Die politische Mitte

  • In der politischen Mitte befand sich die Radikale Partei von Alejandro Lerroux. Ihr fähiger Leiter, Diego Martínez Barrio, führte 1934 zu einer Spaltung, um die linksgerichtete Gruppe Republikanische Union zu gründen.

Die Rechte, Konservativen und Monarchisten

  • Die Liberale Republikanische Rechte, vertreten durch Niceto Alcalá Zamora, war die einzige wirklich republikanische Gruppe der Rechten. Ihre Mitglieder stammten aus den alten monarchistischen Parteien, die von der Haltung des Königs vor dem Staatsstreich Primo de Riveras enttäuscht waren.
  • Die Bauernpartei vereinte die Oligarchie der Großgrundbesitzer, hauptsächlich in Kastilien.
  • Die Nationale Aktion war eine katholische Gruppe, die 1931 von Ángel Herrera Oria gegründet und von José María Gil Robles geleitet wurde. Sie entwickelte sich später zur CEDA (Confederación Española de Derechas Autónomas).
  • Die JONS (Juntas de Ofensiva Nacional-Sindicalista) wurde 1931 gegründet, geführt von Onésimo Redondo und Ramiro Ledesma, mit einer offen faschistischen Ideologie.
  • 1933 gründete José Antonio Primo de Rivera die Falange Española, eine weitere rechtsextreme Gruppe faschistischer Ausrichtung.
  • Die Spanische Traditionalistische Kommunion vereinte seit 1932 die Überreste des Carlistentums.
  • 1933 erschien die Spanische Erneuerung (Renovación Española) unter der Leitung von José Calvo Sotelo und Antonio Goicoechea, eine monarchistische, konservative und filofaschistische Gruppe, die sich von anderen nationalistischen Gruppen abgrenzte und eine ambivalente Haltung gegenüber der neuen republikanischen Regierung einnahm.

Regionalistische Parteien

  • Die Katalanische Regionalismus-Liga (Lliga Catalana) verlor einen Großteil ihrer Unterstützung an die nationalistische Republikanische Linke, die nur ein Drittel der katalanischen Wähler repräsentierte.
  • Die PNV (Partido Nacionalista Vasco) zeigte ideologisch große Unsicherheit; ihr einziger Unterschied, zusätzlich zu ihrem nationalistischen Anspruch, lag in ihrer starken katholischen Prägung. (Gründung der Gewerkschaft STV – Solidaridad de Trabajadores Vascos – 1911).
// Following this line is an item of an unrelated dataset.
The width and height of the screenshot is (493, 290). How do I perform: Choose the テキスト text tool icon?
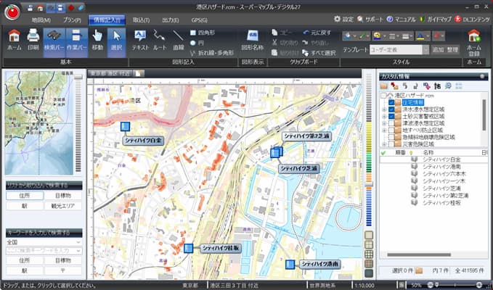click(140, 40)

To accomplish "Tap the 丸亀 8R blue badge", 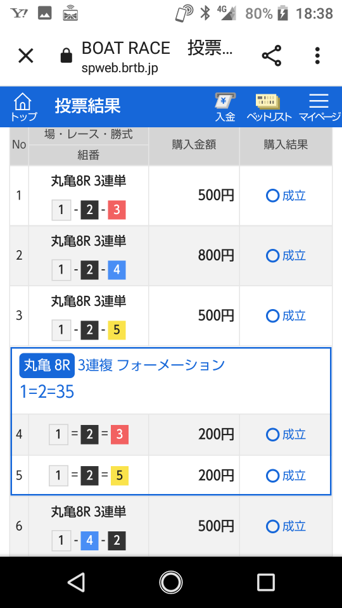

Gewerkschaften und Einflussorganisationen

Andere Organisationen, die Einfluss auf das republikanische Spanien hatten, waren die Gewerkschaften UGT und CNT (Confederación Nacional del Trabajo), die sich die Kontrolle über etwa 50 % der Arbeiterklasse teilten. Die UGT hing von der PSOE ab und handelte politisch koordiniert. Die anarchosyndikalistische CNT weigerte sich, sich an der Politik zu beteiligen.